Discover New Hamburg, Ontario: A Blend of History and Modernity

New Hamburg, Ontario, is a charming community nestled in the township of Wilmot, Canada. With a population of approximately 11,953 (as per 2011 stats), it lies in the far western part of the Regional Municipality of Waterloo, near the regional border with Perth County. Adjacent to the community of Baden, New Hamburg is conveniently located near the cities of Kitchener, Waterloo, and Stratford.

The Nith River meanders through the town, flowing through the downtown core, which is home to a 50-foot waterwheel built in 1990. The community is served by the weekly newspapers, the Wilmot-Tavistock Gazette and the New Hamburg Independent. The downtown area has been designated a Heritage Conservation District, preserving its historical charm.

The History of New Hamburg, Ontario

Located on the Nith River, just over 20 kilometres (12 mi) from Berlin (now Kitchener), New Hamburg was established in an area with rich soil. The settlement was laid out in 1832 and was primarily settled by Germans, including Mennonites and others, direct from Germany. A historical plaque honours Josiah Cushman, an Amish Mennonite from Germany, who is likely to have been the first settler, arriving in the early 1830s.

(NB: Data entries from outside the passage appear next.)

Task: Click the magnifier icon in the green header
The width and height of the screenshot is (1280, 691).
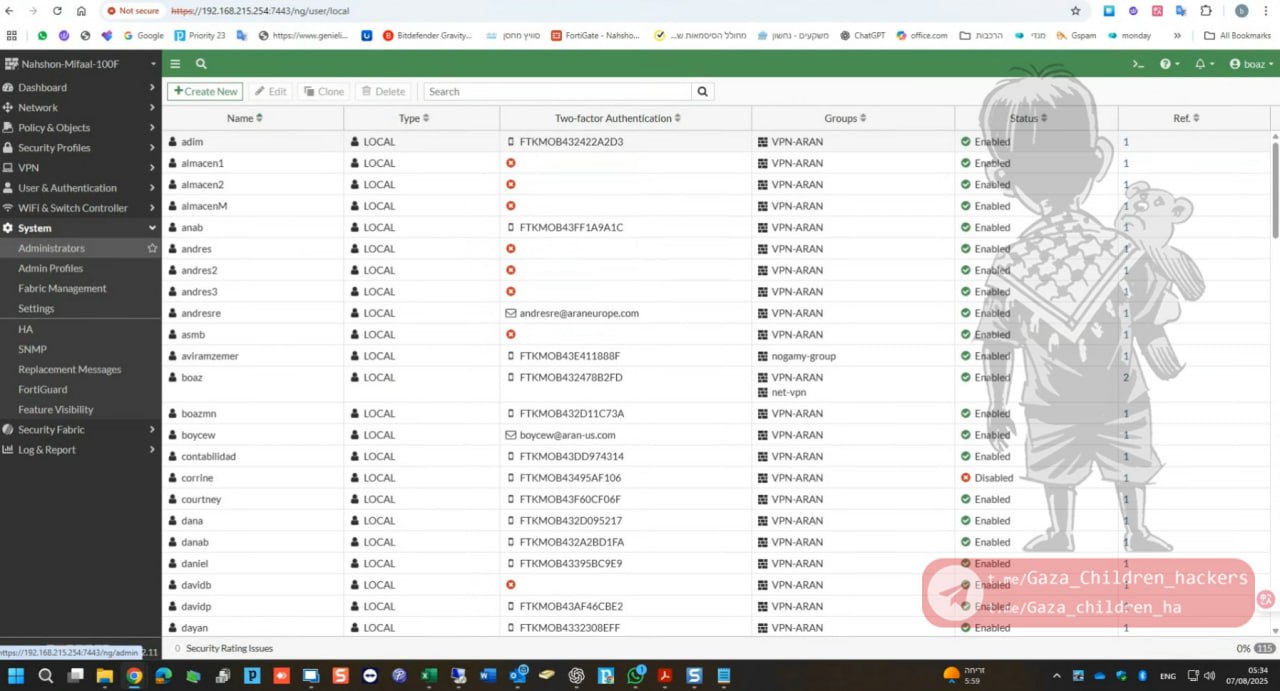Action: tap(201, 63)
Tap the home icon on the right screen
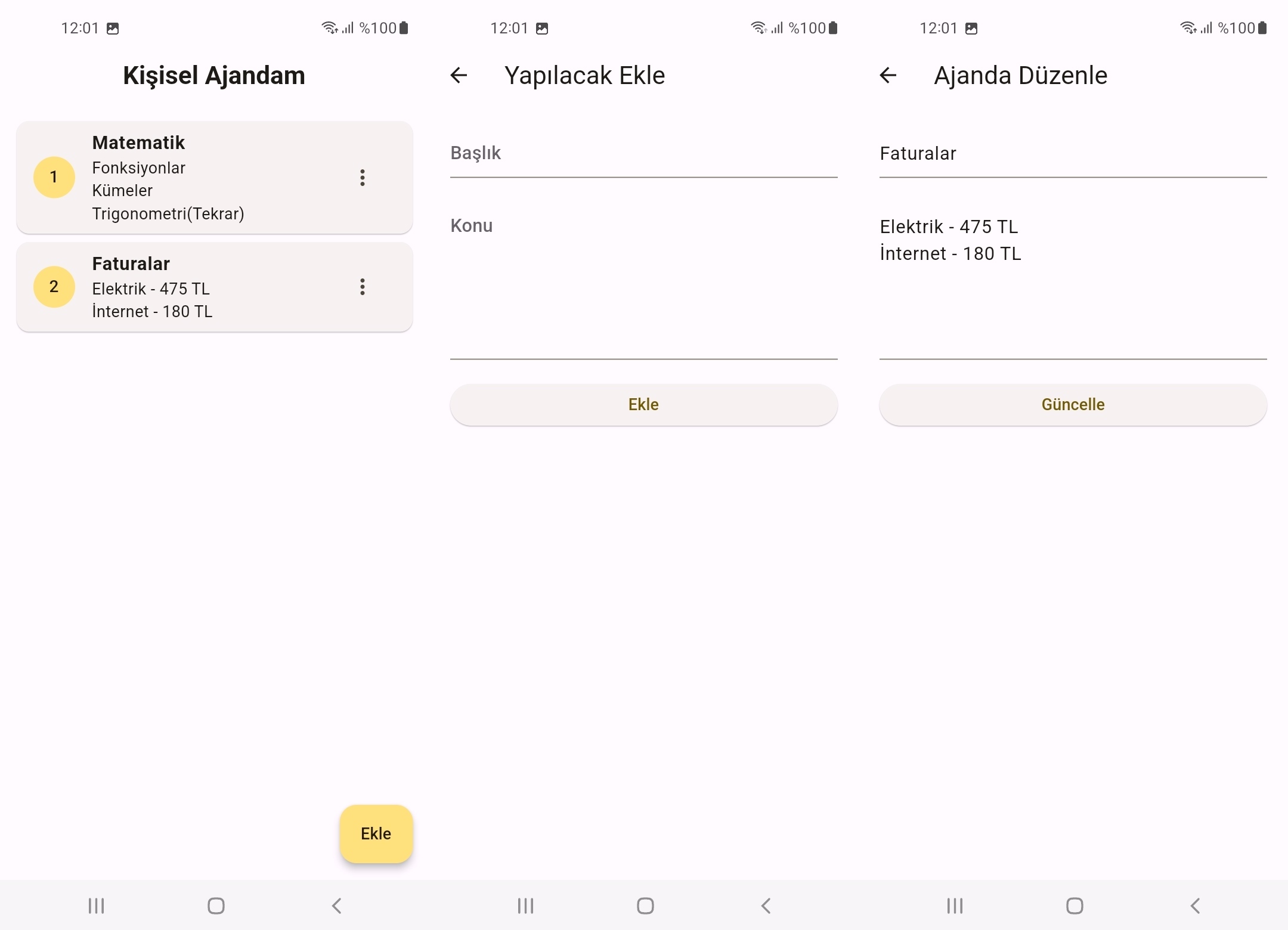Viewport: 1288px width, 930px height. (x=1075, y=906)
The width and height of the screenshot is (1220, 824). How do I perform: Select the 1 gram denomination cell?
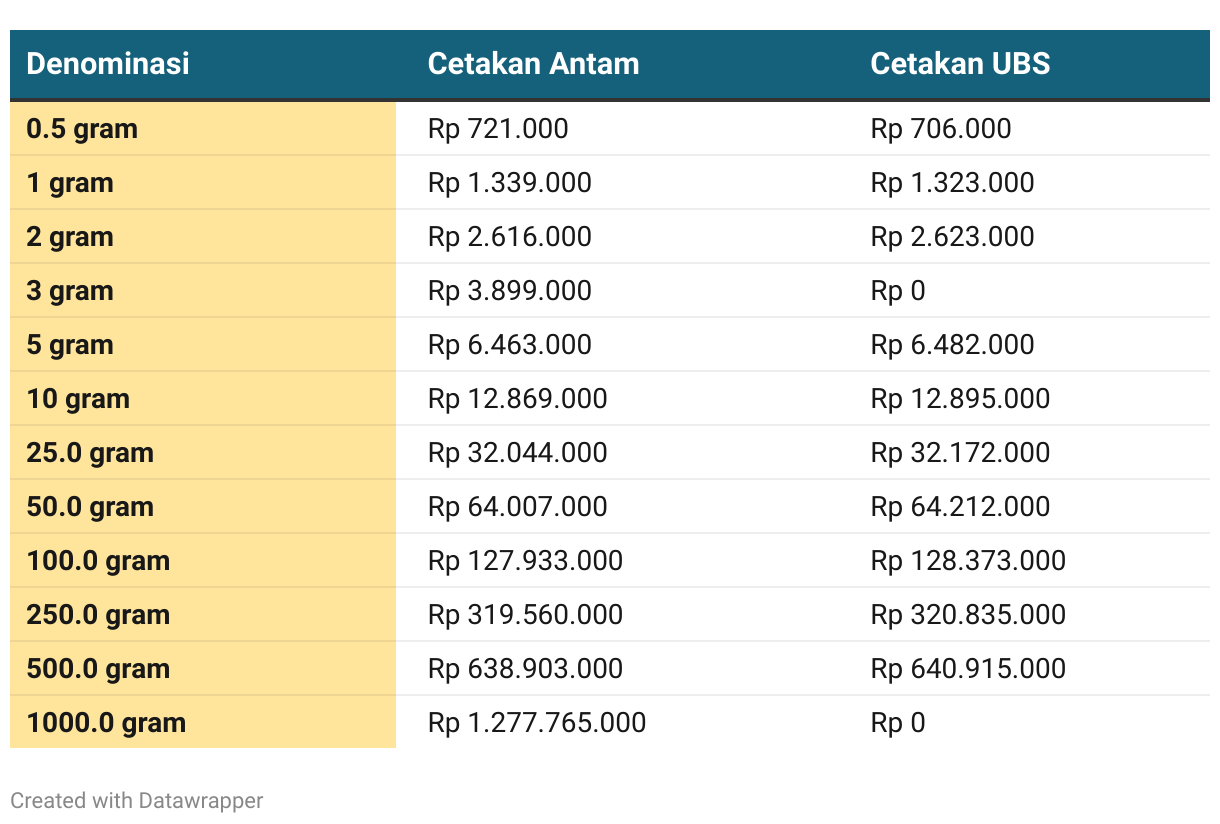coord(203,183)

The community was initially named Cassel, then Hamburgh, and by 1840, it was renamed New Hamburg. William Scott, also known as Lord Campfield in Scotland, arrived in 1838 and made significant contributions to the community. He renamed Smith's Creek the Nith River, built a new dam, and constructed a new lumber sawmill. Scott's career included work as a Justice of the Peace, Community School Commissioner, New Hamburg's first Postmaster, Wilmot Town Councillor, Reeve, and the Lt. Colonel of the 5th Battalion of the Waterloo Infantry.

The New Hamburg post office was established by William Scott in 1851. At that time, the population was 500, and there was a pottery, a carriage works, and a foundry. The arrival of the Grand Trunk Railway in 1856 helped the village establish milling and farm machinery manufacturing. By 1858, the population had doubled, and the settlement included many mills and factories, several general stores, and eight taverns. New Hamburg was incorporated as a Village in 1857, and it became a town in 1966.

Notable Landmarks in New Hamburg, Ontario

New Hamburg hosts the largest Mopar Festival in Canada, which takes place in July or August. The town is also home to the largest working wooden waterwheel in North America, a testament to its rich history and industrial heritage.

Notable Businesses in New Hamburg, Ontario

New Hamburg is home to several notable businesses. Argo, a company that manufactures Argos, is based in New Hamburg. Maple Leaf Foods operates a hatchery in the town. "Is This Chair Taken," a small business on Peel Street, and "Rudy Held," a performance shop, are also part of the vibrant local business scene.